▼

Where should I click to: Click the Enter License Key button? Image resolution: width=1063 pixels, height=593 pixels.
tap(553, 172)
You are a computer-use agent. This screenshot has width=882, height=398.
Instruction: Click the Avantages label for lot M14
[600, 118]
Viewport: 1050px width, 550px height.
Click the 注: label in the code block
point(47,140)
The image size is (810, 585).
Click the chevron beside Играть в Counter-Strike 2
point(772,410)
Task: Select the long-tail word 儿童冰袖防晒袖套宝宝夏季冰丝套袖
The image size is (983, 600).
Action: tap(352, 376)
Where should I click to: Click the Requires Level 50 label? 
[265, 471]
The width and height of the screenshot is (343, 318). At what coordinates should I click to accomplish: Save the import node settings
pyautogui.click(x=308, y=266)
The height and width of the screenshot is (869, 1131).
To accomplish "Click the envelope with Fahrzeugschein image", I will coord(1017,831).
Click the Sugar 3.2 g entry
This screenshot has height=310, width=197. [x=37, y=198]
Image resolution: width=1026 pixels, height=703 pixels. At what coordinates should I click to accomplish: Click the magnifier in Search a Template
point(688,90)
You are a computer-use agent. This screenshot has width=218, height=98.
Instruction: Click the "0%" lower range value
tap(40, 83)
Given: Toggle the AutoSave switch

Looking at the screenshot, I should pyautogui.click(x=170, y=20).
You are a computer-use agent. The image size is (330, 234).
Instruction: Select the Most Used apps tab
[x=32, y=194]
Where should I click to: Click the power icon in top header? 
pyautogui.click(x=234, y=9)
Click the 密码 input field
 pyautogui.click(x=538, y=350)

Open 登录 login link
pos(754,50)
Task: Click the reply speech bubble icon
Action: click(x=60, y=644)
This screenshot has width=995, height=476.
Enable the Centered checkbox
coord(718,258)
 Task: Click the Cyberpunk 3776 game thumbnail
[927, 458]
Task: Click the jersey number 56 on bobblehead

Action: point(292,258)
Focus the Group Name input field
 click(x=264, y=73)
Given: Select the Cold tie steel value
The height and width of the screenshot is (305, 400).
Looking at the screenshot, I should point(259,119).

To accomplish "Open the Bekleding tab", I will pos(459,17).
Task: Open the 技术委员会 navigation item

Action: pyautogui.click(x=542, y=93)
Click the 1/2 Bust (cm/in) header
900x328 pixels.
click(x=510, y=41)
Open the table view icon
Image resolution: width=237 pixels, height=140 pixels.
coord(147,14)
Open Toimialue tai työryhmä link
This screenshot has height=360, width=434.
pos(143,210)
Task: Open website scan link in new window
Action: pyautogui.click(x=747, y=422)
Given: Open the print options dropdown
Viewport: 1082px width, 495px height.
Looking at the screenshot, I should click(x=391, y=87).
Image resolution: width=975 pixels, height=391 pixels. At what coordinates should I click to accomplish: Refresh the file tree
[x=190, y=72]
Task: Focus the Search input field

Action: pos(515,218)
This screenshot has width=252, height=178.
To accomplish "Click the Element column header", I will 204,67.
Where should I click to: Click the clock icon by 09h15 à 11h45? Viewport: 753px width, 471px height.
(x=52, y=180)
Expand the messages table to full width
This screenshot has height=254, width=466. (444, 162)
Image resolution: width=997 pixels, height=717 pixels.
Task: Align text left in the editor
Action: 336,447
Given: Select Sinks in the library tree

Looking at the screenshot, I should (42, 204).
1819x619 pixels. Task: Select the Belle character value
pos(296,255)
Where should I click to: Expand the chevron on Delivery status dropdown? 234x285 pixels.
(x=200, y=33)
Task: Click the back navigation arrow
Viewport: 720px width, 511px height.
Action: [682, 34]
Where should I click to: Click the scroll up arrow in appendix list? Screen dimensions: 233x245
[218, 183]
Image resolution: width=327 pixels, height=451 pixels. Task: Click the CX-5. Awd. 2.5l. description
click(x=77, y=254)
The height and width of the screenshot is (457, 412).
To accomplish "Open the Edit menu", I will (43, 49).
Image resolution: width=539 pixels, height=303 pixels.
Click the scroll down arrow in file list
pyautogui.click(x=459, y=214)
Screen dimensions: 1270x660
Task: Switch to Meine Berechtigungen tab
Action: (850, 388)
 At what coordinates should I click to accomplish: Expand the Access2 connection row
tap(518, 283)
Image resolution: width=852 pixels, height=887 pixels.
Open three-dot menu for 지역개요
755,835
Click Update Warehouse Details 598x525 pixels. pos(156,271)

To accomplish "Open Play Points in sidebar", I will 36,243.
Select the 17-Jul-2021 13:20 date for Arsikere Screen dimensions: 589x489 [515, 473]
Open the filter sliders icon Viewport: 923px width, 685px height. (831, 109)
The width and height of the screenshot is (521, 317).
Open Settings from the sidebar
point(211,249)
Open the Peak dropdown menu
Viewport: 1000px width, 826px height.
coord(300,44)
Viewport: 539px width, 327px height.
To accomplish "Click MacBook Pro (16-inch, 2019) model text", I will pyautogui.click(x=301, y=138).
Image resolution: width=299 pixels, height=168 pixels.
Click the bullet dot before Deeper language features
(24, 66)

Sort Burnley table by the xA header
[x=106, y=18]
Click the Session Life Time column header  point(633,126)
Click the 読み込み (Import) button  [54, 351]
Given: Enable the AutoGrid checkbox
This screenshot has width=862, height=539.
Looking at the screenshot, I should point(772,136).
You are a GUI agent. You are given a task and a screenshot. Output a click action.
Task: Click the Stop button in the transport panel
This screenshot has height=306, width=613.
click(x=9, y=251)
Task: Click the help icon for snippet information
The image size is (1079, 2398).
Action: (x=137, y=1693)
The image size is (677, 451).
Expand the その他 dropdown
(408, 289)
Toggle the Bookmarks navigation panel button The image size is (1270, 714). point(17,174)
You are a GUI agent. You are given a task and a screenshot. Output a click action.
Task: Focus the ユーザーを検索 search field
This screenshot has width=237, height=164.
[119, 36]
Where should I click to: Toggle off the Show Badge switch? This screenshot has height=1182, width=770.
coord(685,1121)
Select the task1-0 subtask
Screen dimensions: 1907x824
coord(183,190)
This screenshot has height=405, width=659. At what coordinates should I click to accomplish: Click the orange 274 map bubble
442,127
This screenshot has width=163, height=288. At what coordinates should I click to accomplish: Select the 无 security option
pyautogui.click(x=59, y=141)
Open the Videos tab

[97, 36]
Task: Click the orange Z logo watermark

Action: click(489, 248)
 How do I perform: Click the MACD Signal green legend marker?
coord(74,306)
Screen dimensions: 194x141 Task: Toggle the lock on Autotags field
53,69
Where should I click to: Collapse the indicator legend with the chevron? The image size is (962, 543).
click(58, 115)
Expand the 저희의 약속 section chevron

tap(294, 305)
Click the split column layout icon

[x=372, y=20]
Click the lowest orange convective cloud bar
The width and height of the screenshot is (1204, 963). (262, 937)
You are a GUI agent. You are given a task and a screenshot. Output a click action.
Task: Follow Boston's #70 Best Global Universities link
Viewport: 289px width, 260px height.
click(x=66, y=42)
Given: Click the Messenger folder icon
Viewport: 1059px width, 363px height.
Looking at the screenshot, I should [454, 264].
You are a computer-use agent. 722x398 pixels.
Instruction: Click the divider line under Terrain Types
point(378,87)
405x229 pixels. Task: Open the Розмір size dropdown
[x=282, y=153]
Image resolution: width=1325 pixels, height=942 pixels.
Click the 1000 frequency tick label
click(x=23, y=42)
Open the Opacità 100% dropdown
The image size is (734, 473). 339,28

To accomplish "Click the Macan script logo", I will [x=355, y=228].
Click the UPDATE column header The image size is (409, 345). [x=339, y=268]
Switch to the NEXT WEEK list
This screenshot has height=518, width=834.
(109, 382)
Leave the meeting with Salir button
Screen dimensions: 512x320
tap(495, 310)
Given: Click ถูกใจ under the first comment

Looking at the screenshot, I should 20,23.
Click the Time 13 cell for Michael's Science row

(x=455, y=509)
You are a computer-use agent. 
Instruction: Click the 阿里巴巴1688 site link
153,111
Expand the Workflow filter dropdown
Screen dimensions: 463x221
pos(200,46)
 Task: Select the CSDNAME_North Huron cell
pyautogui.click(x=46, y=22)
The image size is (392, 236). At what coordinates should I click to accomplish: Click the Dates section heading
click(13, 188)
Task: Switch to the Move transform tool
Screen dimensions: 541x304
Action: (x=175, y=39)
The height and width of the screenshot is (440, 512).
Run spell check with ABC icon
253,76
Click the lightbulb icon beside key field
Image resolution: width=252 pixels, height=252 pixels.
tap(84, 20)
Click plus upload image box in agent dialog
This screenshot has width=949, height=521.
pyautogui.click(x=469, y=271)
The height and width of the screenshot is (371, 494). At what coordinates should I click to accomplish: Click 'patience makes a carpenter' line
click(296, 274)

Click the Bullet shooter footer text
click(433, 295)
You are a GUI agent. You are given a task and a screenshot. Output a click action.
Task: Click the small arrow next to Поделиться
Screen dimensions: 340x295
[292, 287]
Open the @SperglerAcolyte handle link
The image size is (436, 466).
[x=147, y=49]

▲

AIM OF THE EXERCISE:
Write down again, exactly as given, only the lines above that fall from the line with "Viewport: 539px width, 327px height." to the line with "Task: Click the Stop", inclusive.

WRITTEN RESPONSE:
Viewport: 539px width, 327px height.
To accomplish "Click MacBook Pro (16-inch, 2019) model text", I will pyautogui.click(x=301, y=138).
Image resolution: width=299 pixels, height=168 pixels.
Click the bullet dot before Deeper language features
(24, 66)

Sort Burnley table by the xA header
[x=106, y=18]
Click the Session Life Time column header  point(633,126)
Click the 読み込み (Import) button  [54, 351]
Given: Enable the AutoGrid checkbox
This screenshot has width=862, height=539.
Looking at the screenshot, I should point(772,136).
You are a GUI agent. You are given a task and a screenshot. Output a click action.
Task: Click the Stop button in the transport panel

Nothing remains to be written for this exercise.